Extracted records =
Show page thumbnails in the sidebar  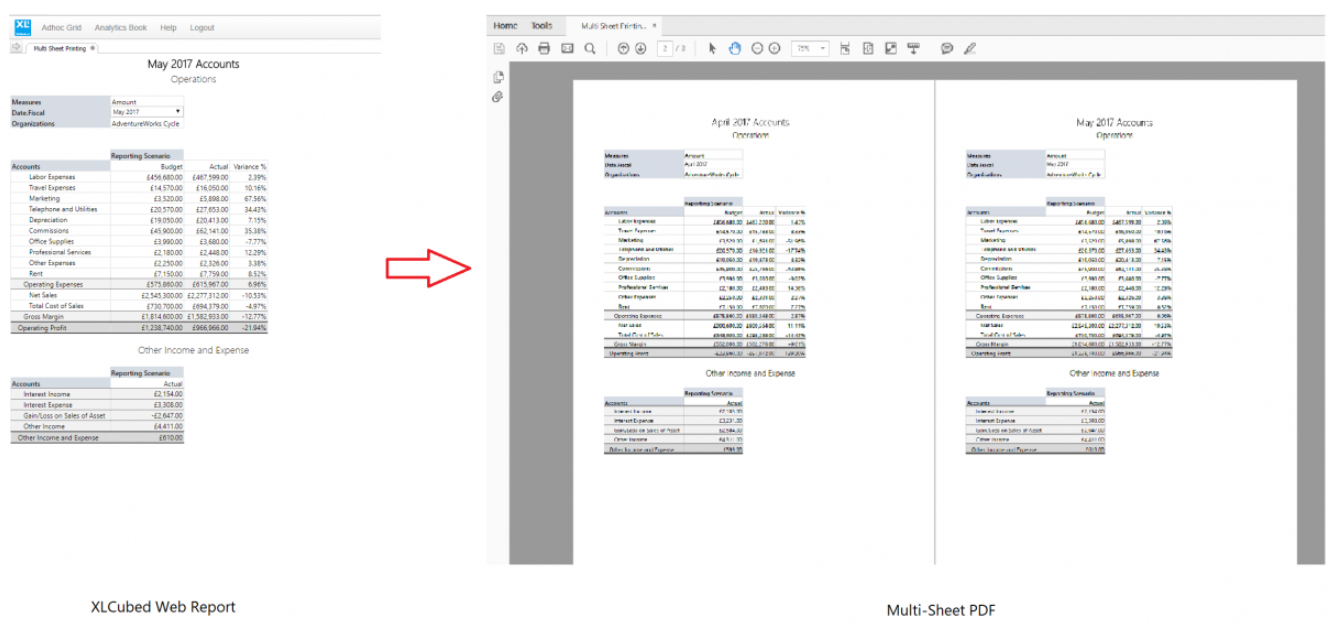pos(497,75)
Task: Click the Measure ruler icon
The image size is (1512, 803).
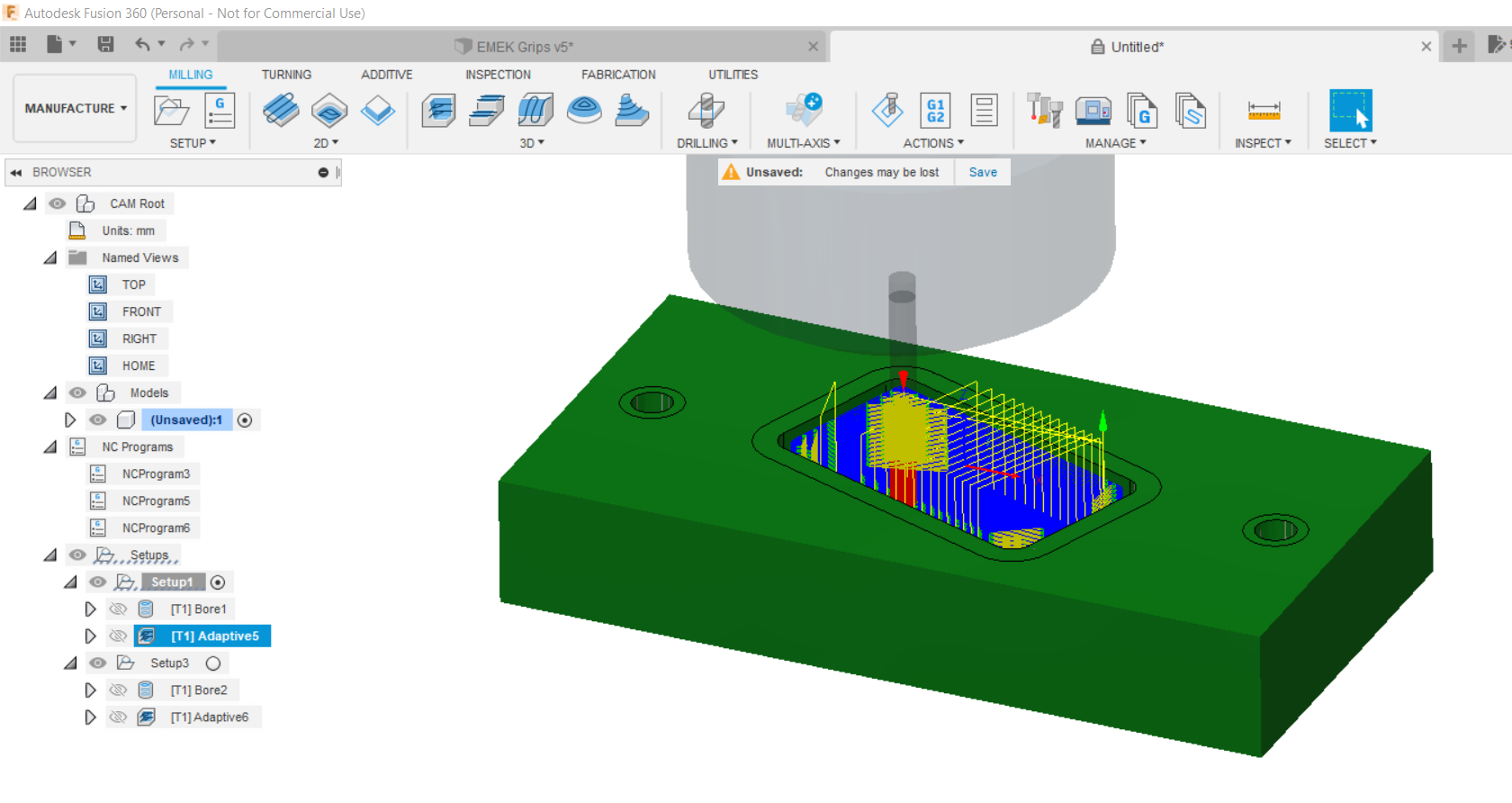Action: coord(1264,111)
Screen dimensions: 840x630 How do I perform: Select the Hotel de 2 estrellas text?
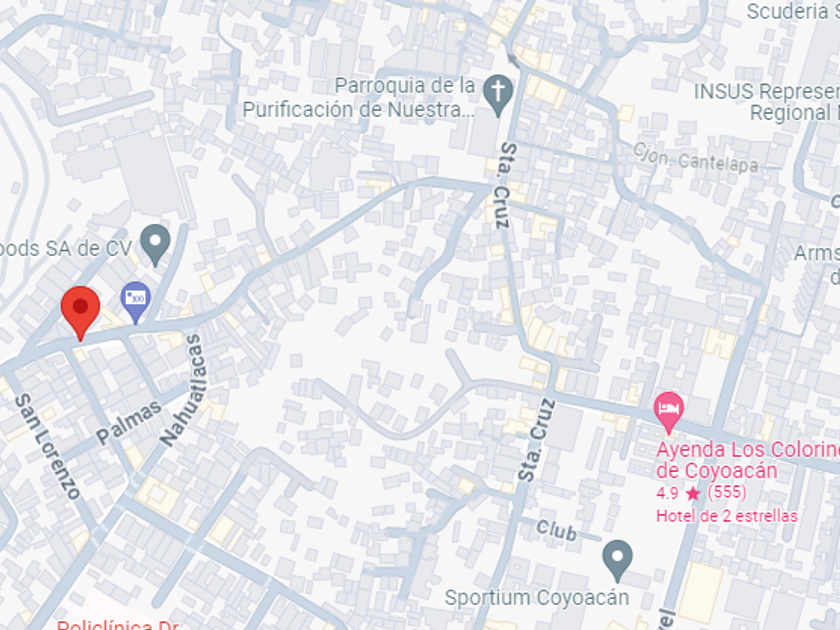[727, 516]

Instructions to follow =
Quote, without alteration, the lines running from the line containing "Screen dimensions: 840x630" to the last line of the entries, and include no pictures.

Solved problem =
Screen dimensions: 840x630 How do I perform: Select the Hotel de 2 estrellas text?
[727, 516]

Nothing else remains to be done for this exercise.